No hubo promesas, ni discursos de reconstrucción. Solo una respuesta breve, medida, que en su subtexto dejó abierta la puerta a su salida.
El técnico de Universidad de Chile no esquivó la pregunta sobre su futuro, pero eligió un camino distinto. En vez de reafirmar continuidad, apeló a los afectos y a una idea de cierre.
“Si fuera por el hincha yo me quedo a vivir en este club, pero no es lo único que puedo analizar, lamentablemente”, agregó, en una frase que parece marcar el límite entre su voluntad personal y las decisiones que dependen de la dirigencia.
Álvarez habló pausado, pero con un dejo de frustración que fue imposible disimular. La eliminación ante Lanús, en una serie ajustada y marcada por polémicas, pareció ser solo el punto final de una historia que ya venía mostrando fisuras internas.
Bajo ese contexto, el DT añadió: “yo mantengo mi palabra, terminar este año, respirar profundo y sacar conclusiones”. La frase, tan calculada como sincera, suena más a despedida que a continuidad.
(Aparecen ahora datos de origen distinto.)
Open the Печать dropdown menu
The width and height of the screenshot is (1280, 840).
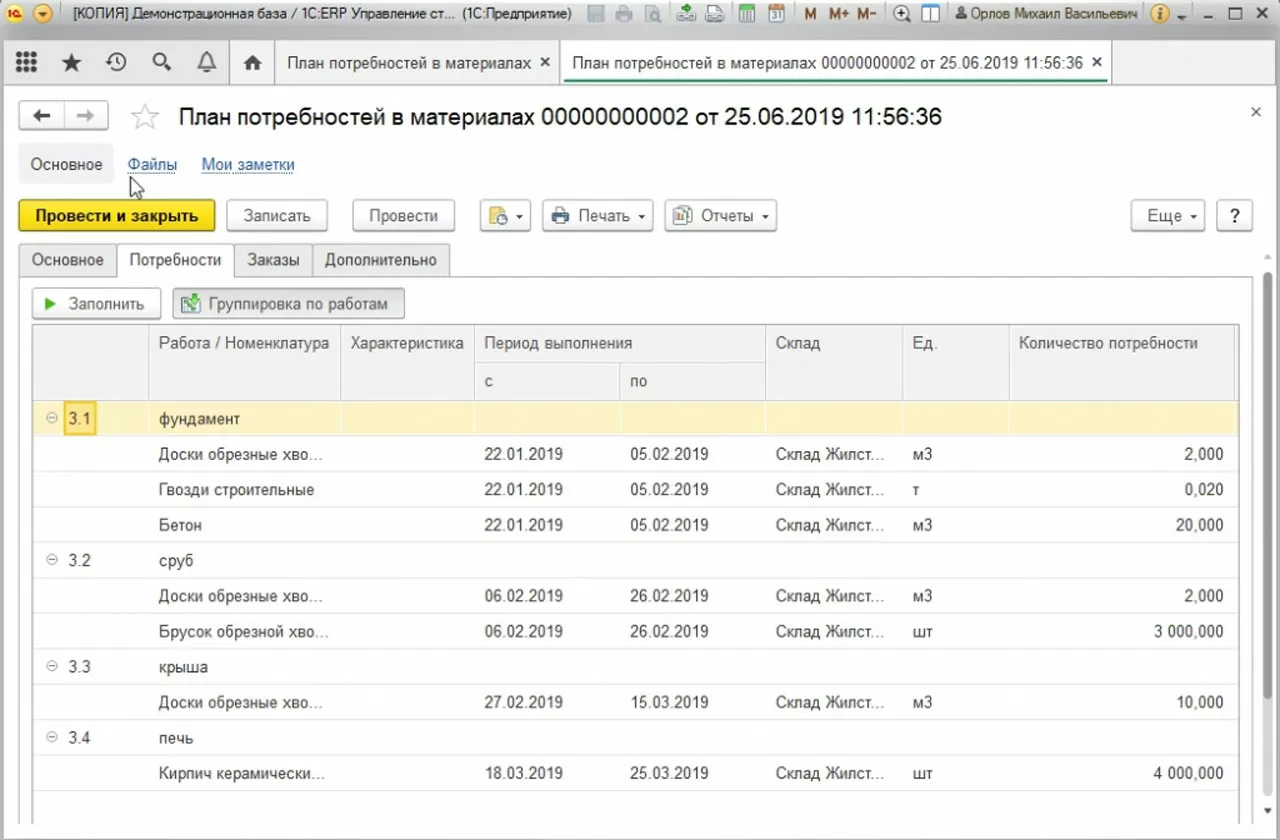point(597,216)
A diferencia de otras veces, no hubo defensa del proyecto ni referencia al futuro. Tampoco apeló a lo deportivo ni a la planificación. Prefirió el silencio entre líneas.
Desde su arribo, Álvarez logró darle identidad al equipo, ganar clásicos, recuperar competitividad internacional y volver a instalar a U. de Chile en instancias que hace años parecían inalcanzables. Sin embargo, las señales emitidas anticipan un escenario incierto.